== Extracted entries ==
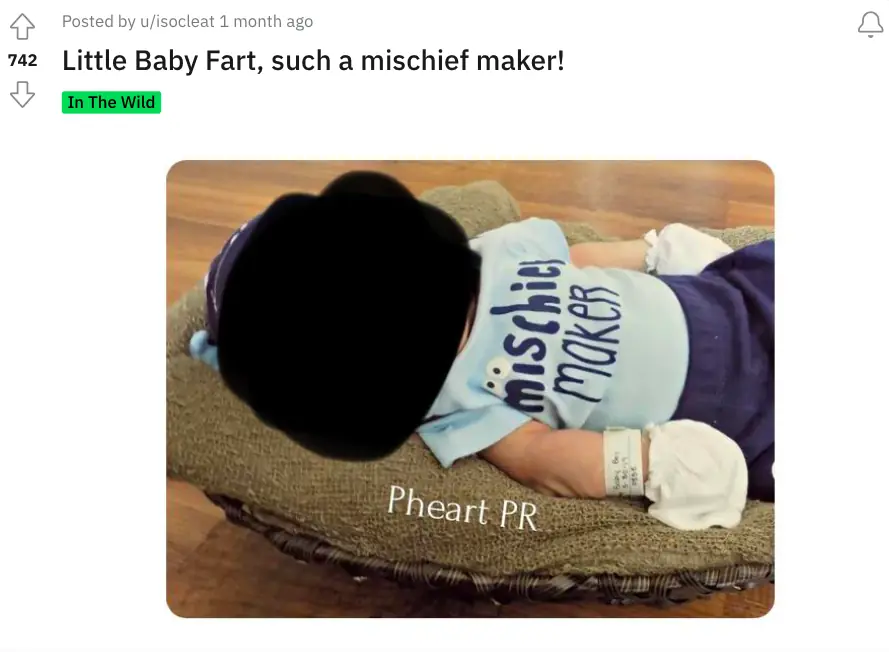
Task: Click the upper white baby mitten
Action: tap(685, 249)
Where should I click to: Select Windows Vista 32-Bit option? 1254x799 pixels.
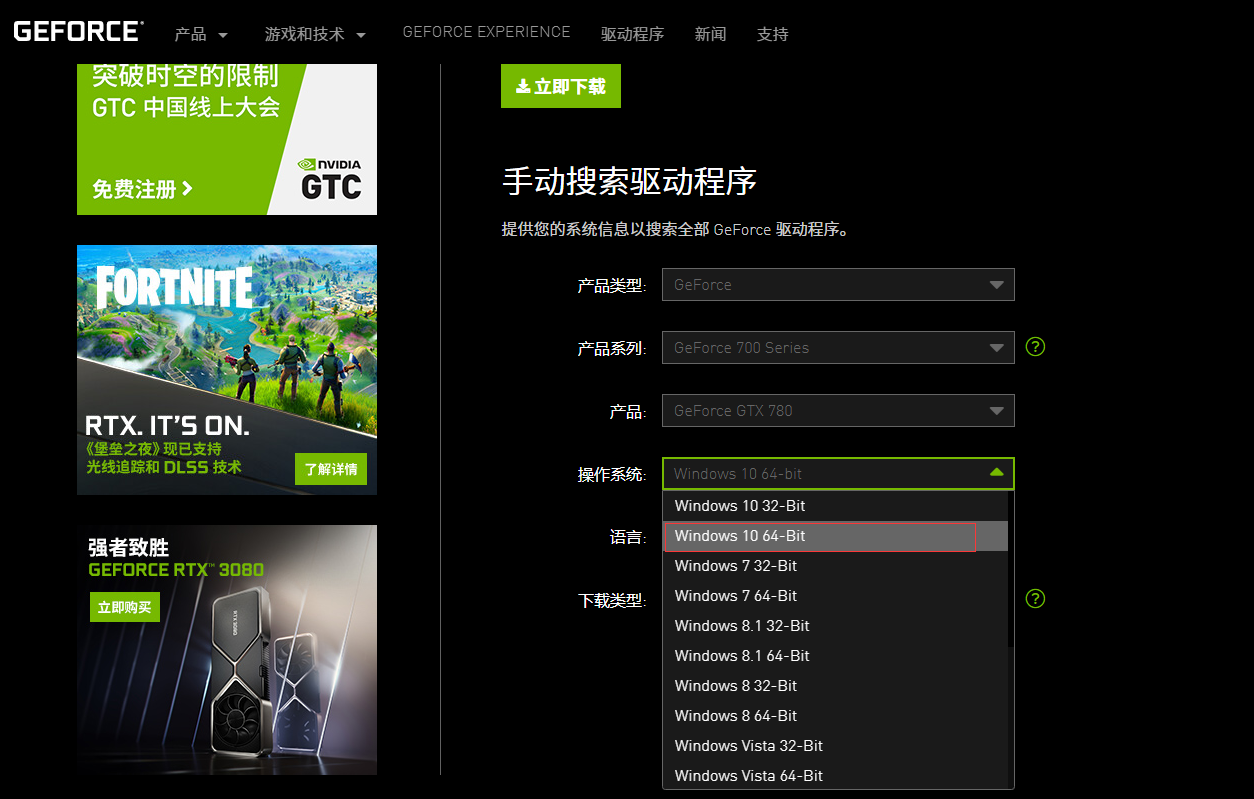click(x=749, y=746)
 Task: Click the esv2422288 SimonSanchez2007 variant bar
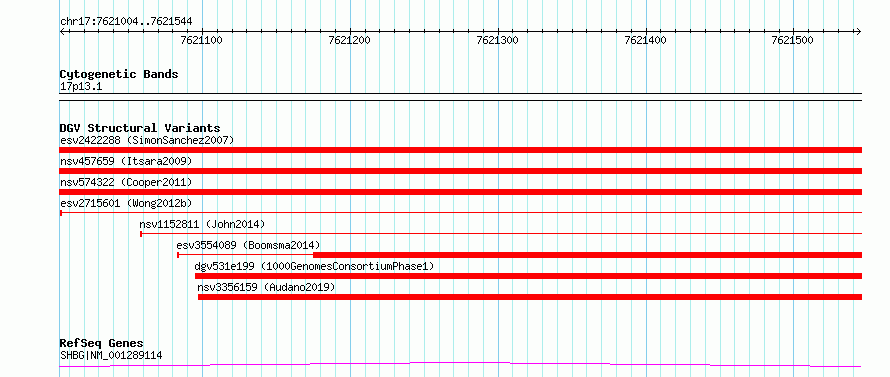[461, 150]
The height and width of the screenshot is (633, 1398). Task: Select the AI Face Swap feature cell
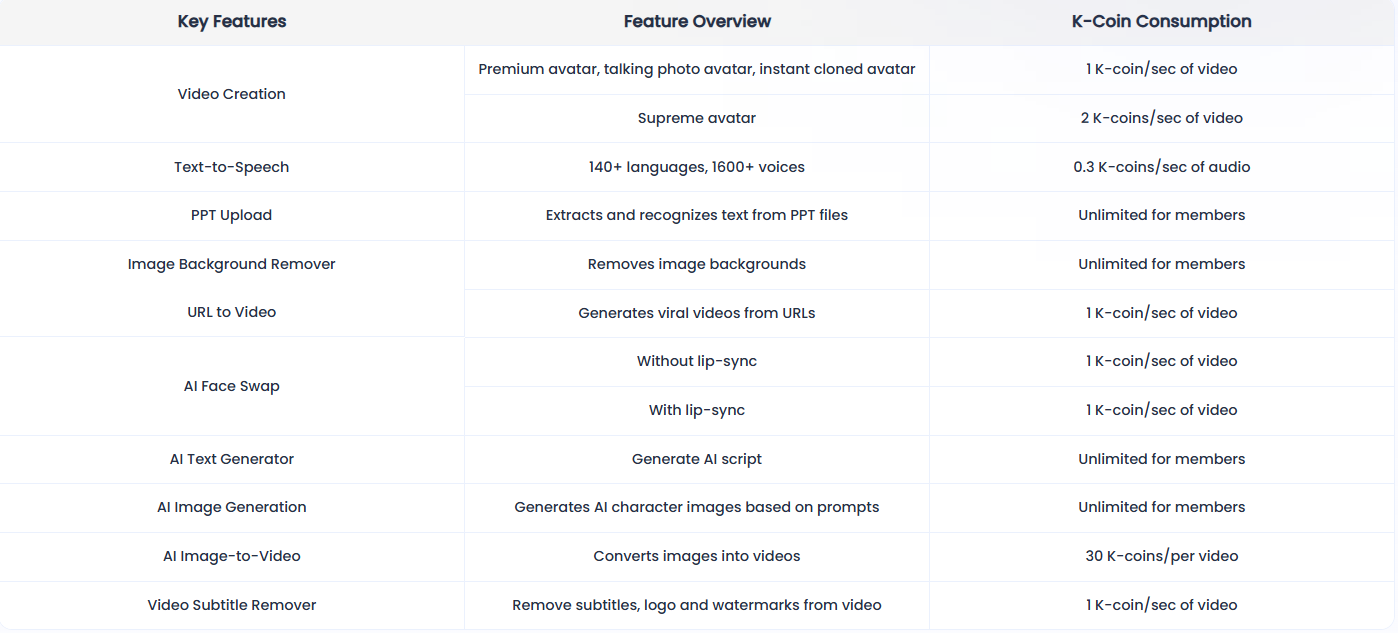[232, 386]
===
### Work to be completed
Leave out the pictures and copy exactly the lines from the one with "Where should I" through the last line of the records above.

### Exercise answer
Where should I click to: Select Windows Vista 32-Bit option? 1254x799 pixels.
click(x=749, y=746)
 Task: Click the esv2422288 SimonSanchez2007 variant bar
[461, 150]
The height and width of the screenshot is (633, 1398). Task: Select the AI Face Swap feature cell
[232, 386]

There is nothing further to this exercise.